What you need to do: From the data below, copy exactly the lines that lie between the one holding "Task: Select the uid column in twitter" and the one holding "You are a computer-use agent. Viewport: 1500px", including both, and nothing more.

(Records from a dataset)
Content starts

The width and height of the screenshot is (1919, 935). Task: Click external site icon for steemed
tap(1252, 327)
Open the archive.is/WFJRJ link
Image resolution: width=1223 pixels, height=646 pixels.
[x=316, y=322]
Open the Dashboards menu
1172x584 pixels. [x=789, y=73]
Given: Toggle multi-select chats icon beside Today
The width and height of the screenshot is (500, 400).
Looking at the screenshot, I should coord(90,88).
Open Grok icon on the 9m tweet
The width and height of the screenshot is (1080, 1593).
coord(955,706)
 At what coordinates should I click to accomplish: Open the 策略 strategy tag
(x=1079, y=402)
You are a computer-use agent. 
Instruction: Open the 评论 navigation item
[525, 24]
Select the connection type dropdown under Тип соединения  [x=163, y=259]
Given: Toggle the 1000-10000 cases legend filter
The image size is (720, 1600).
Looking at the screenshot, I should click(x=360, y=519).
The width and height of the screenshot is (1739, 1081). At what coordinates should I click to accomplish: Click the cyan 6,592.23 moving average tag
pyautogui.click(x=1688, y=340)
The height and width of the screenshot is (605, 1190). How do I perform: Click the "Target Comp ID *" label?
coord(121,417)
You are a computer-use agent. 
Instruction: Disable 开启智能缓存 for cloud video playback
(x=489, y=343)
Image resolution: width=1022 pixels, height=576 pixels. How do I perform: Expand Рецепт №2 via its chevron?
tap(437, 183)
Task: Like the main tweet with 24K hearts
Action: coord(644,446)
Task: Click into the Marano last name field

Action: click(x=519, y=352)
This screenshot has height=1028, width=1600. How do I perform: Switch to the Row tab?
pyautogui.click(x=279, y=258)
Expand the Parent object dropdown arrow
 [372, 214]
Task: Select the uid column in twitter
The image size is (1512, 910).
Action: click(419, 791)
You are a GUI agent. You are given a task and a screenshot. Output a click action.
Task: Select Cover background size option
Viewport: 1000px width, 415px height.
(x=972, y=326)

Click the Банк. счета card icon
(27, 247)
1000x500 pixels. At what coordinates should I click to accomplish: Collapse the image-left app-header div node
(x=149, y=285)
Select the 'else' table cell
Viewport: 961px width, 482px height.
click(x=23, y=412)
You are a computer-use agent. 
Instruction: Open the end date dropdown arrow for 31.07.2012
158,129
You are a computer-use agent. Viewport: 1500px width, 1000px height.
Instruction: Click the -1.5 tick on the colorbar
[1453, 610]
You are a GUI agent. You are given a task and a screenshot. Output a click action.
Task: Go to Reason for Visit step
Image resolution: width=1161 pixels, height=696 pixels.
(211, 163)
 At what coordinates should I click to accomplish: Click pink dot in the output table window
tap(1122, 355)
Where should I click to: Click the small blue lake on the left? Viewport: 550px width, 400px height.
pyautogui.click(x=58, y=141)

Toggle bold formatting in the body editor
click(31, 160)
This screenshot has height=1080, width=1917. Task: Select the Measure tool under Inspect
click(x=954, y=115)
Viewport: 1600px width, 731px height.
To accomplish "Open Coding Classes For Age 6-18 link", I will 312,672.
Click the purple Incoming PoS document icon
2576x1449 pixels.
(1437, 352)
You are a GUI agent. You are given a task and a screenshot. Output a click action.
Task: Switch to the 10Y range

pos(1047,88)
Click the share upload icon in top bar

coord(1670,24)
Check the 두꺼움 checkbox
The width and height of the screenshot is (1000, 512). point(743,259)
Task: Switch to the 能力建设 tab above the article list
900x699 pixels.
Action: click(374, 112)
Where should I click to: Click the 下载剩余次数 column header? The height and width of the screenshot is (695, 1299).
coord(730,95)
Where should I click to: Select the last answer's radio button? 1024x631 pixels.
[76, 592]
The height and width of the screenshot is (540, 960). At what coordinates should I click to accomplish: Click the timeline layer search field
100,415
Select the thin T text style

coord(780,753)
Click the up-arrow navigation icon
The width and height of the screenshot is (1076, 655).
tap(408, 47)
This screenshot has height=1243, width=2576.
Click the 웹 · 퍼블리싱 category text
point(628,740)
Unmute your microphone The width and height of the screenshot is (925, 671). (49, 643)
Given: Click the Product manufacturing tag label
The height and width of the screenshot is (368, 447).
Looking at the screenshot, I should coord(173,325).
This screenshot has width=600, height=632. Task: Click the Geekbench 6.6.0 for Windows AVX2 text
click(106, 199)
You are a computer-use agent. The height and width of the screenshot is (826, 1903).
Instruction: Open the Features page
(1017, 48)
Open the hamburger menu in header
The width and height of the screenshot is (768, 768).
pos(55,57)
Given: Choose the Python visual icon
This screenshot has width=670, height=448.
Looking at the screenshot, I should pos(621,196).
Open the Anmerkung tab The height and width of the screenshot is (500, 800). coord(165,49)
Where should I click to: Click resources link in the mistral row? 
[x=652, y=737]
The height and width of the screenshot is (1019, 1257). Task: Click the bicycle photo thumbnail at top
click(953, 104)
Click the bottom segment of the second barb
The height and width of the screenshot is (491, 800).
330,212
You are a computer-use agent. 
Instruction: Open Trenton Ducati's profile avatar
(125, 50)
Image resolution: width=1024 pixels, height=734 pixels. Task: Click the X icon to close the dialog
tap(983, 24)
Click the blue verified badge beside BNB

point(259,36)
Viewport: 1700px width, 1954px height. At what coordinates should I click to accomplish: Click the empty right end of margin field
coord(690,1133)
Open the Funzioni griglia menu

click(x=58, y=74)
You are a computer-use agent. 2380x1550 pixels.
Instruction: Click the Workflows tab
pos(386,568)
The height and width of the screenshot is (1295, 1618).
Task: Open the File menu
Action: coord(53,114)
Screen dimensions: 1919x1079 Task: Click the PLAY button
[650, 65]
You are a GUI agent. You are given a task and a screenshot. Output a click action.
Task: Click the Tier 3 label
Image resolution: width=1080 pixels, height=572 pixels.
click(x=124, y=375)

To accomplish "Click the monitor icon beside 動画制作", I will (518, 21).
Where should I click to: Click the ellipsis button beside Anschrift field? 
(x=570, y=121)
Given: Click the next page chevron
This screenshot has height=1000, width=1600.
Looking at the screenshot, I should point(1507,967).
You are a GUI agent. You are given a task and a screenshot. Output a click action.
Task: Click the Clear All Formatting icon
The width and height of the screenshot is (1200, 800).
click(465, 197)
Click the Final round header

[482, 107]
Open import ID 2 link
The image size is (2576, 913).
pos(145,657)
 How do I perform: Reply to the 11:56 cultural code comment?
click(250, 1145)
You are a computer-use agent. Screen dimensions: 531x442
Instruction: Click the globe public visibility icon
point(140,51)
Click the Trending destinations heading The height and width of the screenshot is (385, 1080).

Content ends

Solution to this exercise:
Task: Select the uid column in twitter
The image size is (1512, 910).
Action: click(419, 791)
You are a GUI agent. You are given a task and a screenshot. Output a click action.
Task: Select Cover background size option
Viewport: 1000px width, 415px height.
(x=972, y=326)

Click the Банк. счета card icon
(27, 247)
1000x500 pixels. At what coordinates should I click to accomplish: Collapse the image-left app-header div node
(x=149, y=285)
Select the 'else' table cell
Viewport: 961px width, 482px height.
click(x=23, y=412)
You are a computer-use agent. 
Instruction: Open the end date dropdown arrow for 31.07.2012
158,129
You are a computer-use agent. Viewport: 1500px width, 1000px height.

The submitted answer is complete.